Primitive Operations: Link and Cut
With access implemented, link and cut become straightforward:
void link(Node* v, Node* w) {
// Make v the root of its tree, then attach to w
access(v);
access(w);
// v should be a tree root (no left child after access + makeRoot)
v->left = w;
w->parent = v;
v->pull();
}
void cut(Node* v) {
// Separate v from its parent in the represented tree
access(v);
if (v->left) {
v->left->parent = nullptr;
v->left = nullptr;
v->pull();
}
}
// Cut the edge between v and w specifically
void cut(Node* v, Node* w) {
makeRoot(v); // See next section
access(w);
if (w->left == v) {
w->left->parent = nullptr;
w->left = nullptr;
w->pull();
}
}
The link operation requires v to be a root in its represented tree. After accessing both nodes, we simply make w the left child of v (since w is shallower in the new combined tree).
Path Queries and Aggregation
To query arbitrary paths (not just to root), we need makeRoot, which reorients the tree to make any node the root:
void makeRoot(Node* v) {
access(v);
v->reversed ^= true;
v->push();
}
Node* findRoot(Node* v) {
access(v);
while (v->left) {
v->push();
v = v->left;
}
splay(v);
return v;
}
long long pathQuery(Node* u, Node* v) {
makeRoot(u);
access(v);
return v->pathSum;
}
bool connected(Node* u, Node* v) {
if (u == v) return true;
access(u);
access(v);
return u->parent != nullptr || u->pathParent != nullptr;
}
The reversal flag lazily flips the tree orientation. When we make v the root, all ancestor-descendant relationships along the path from the old root to v get inverted.
Implementation Considerations
Common bugs that will cost you hours:
-
Forgetting to push before accessing children: Lazy propagation requires pushing before reading child pointers.
-
Path-parent vs parent confusion: Only splay tree children have proper parent pointers. Path-parent connections don’t set the parent’s child pointer.
-
Not pulling after modifications: Every structural change requires updating aggregates up the tree.
-
isRoot() edge cases: A node is a splay root if it has no parent OR if its parent doesn’t claim it as a child.
For performance, consider node pooling to avoid allocation overhead. The splay tree’s self-adjusting property means recently accessed nodes stay near the root, providing good cache locality for repeated queries on similar paths.

> [Problem description]: In the link-cut tree text, rewrite the part from "For performance, consider" to "on similar paths.", replacing "node pooling" with "object pooling".

(Collected data entries)
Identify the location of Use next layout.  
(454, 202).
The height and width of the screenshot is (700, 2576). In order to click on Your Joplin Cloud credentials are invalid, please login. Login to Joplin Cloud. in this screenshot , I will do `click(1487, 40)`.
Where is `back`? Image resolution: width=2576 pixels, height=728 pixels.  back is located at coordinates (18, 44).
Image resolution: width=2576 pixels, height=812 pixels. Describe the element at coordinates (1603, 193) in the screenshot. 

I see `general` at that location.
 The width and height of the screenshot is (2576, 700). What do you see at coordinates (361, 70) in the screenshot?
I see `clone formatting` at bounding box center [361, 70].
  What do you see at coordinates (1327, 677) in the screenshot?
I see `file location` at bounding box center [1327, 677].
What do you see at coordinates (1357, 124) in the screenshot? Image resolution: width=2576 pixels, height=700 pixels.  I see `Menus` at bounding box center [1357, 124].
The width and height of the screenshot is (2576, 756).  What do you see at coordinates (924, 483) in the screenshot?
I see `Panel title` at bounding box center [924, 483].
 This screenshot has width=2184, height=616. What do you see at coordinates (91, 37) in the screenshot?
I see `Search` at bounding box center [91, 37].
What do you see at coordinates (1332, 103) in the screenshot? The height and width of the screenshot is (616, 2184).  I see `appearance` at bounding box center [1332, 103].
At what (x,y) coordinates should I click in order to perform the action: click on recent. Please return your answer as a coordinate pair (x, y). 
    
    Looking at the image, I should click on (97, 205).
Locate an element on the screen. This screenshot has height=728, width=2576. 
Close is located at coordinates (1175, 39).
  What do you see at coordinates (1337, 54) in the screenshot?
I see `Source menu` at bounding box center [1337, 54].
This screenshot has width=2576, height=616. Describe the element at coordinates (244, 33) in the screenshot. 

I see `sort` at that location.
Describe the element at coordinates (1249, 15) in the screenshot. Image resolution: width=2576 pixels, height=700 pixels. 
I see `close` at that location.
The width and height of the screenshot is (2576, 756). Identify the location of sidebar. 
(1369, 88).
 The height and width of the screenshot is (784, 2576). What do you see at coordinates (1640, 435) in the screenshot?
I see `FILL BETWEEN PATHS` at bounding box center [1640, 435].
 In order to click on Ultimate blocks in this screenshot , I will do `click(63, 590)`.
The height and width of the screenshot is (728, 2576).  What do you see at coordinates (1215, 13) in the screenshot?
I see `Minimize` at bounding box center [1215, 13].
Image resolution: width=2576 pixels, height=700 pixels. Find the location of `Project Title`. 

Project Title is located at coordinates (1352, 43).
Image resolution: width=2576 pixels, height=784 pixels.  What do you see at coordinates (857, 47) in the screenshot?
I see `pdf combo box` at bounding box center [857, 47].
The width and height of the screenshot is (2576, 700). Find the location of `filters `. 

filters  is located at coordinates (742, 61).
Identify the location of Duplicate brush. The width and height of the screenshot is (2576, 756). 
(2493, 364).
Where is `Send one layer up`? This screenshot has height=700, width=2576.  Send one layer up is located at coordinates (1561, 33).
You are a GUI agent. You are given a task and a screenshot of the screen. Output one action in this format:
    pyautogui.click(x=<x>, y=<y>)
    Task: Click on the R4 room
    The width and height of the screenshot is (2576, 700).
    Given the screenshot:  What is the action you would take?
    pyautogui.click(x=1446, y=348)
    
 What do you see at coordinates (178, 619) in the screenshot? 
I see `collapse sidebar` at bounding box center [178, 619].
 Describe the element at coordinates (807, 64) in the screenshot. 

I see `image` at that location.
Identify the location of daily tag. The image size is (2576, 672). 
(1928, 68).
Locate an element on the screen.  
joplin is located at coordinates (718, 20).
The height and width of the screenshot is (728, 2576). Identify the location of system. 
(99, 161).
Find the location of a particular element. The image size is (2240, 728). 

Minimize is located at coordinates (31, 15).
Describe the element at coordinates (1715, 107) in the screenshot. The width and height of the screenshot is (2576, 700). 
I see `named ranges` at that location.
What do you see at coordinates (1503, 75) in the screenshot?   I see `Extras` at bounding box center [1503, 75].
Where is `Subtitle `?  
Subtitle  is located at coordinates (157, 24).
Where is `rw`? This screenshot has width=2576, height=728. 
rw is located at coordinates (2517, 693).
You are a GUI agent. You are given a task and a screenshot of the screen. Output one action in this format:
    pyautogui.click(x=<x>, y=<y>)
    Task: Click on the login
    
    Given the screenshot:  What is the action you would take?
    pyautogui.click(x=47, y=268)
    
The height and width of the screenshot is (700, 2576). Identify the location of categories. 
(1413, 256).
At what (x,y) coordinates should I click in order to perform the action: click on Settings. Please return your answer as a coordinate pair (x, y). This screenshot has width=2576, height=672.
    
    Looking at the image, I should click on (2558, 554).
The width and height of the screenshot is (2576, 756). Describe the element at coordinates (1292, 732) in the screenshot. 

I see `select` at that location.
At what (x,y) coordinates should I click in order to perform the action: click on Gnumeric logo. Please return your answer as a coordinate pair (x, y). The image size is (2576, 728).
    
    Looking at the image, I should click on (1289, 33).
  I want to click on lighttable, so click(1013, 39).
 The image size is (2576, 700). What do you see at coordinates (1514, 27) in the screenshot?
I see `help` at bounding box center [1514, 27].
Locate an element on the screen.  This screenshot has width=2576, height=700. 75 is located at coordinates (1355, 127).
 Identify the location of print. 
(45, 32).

> [Solution for this exercise]:
For performance, consider object pooling to avoid allocation overhead. The splay tree’s self-adjusting property means recently accessed nodes stay near the root, providing good cache locality for repeated queries on similar paths.